This demo is exaplaining that how Apache Nifi is streaming live data (tweets) from twitter and sending those tweets to Apache Kafka which provides unified,high throughput and low latency platform for handling real time data feeds. So Apache Nifi is basically automating the data transfer between disparate data sources and also making data ingestion fast,easy and secure. After this,Apache Spark Streaming comes into play which is real-time micro batching tool that we are using to ingest data from Kafka and visualizing live streaming to user on console.
- Ubuntu 14.04
- JDK 1.8
- Apache Nifi 1.1.0
- Apache Zookeeper(bundled with kafka package)
- Apache Kafka 2.11-0.8.2.1
- Apache Spark 1.6.0
- Apache Maven 3.3.9
We are having our own private cloud,so we just create a new instance(or launch vm) on cloud and then setup the enviroment.We also have DevOps guys which can just create a script to setup the enviroment.But if we want to learn this demo completely.Then I have described the complete procedure below that how and from where you need to download those packages. If any user has its aws server or cloud provider,then he can just create their new instance on cloud and just follow the steps given below to setup the enviroment.

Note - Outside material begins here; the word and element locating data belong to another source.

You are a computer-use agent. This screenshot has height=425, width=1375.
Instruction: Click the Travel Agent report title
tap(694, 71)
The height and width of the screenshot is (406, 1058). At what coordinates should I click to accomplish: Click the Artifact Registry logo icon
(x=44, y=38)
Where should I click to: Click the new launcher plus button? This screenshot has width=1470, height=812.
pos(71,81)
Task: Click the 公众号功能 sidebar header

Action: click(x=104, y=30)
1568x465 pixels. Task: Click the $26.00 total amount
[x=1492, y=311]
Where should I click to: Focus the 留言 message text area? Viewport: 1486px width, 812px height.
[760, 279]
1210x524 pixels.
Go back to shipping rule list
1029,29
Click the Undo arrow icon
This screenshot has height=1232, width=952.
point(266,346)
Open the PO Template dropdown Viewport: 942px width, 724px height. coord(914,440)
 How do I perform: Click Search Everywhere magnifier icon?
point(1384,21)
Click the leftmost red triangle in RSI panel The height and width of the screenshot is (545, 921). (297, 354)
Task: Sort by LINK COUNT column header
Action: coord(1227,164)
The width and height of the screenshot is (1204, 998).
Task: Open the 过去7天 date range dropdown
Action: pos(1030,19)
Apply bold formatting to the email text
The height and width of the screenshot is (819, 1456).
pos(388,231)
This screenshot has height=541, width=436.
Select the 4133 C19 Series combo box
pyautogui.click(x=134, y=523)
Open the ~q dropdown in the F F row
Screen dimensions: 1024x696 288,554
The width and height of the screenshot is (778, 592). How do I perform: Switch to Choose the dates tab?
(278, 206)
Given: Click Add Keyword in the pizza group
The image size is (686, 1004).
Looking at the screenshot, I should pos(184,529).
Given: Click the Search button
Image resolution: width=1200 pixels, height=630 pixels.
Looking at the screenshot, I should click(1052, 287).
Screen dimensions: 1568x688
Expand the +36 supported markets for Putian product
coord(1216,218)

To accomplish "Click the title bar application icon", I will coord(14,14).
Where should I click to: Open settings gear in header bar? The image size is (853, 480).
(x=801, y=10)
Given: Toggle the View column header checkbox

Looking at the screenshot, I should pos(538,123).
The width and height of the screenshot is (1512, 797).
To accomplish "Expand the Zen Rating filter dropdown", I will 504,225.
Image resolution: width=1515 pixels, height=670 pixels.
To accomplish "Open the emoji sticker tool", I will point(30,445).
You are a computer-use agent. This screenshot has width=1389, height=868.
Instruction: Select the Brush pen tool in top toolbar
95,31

a) Add the WebUpd8 Team Personal Package Archive (PPA) by using this command
sudo apt-add-repository ppa:webupd8team/java
b) The Installation
we should update our packages first by using this command
sudo apt-get update
Then let’s install Oracle Java 8 with the PPA installer by using this command
sudo apt-get install oracle-java8-installer
c) Verify Installation
java -version
The output will be like this:
java version "1.8.0_45"
Java(TM) SE Runtime Environment (build 1.8.0_45-b14)
Java HotSpot(TM) 64-Bit Server VM (build 25.45-b02, mixed mode)
After you have installed java,you also need to set JAVA_HOME enviroment variable in your bash file which should point to home directory of java installation.
So firstly open your environment file using this command
sudo nano /etc/environment
and then add this line to the file
JAVA_HOME=your-java-installation-home-directory
In my vm,the path was /usr/lib/jvm/java-8-oracle.
And then you need to source to load variables by running this command
source /etc/environment
And then you can verify it by using this command
echo $JAVA_HOME
It will show the path you have set up in your environment
Firstly we need to create an app on Twitter (if we don't have account on twitter ,then we need to signup).
We are doing this to get Oauth Crendentials so that our Apache Nifi can stream tweets from Twitter using these Oauth Crendentials.This means we don't need specify our twitter credentials in Apache Nifi while fetching tweets.
Url for creating your own twitter apps is
https://apps.twitter.com/
After you signin,you need to create your app and after you able to create your app successfully,then you will see the Oauth crendentials for the app which we will use in next steps to stream tweets from nifi.
The Oauth credentials we require are:
- consumer key
- consumer secret
- access token
- access token secret
Firstly we need to download Apache kafka from the link given below
https://kafka.apache.org/downloads.html
In this demo, We have used kafka_2.11-0.8.2.1.So if you want to download this version,you need to follow this link:
https://www.apache.org/dyn/closer.cgi?path=/kafka/0.8.2.1/kafka_2.11-0.8.2.1.tgz
After you have download the tar file of kafka,you need to extract it.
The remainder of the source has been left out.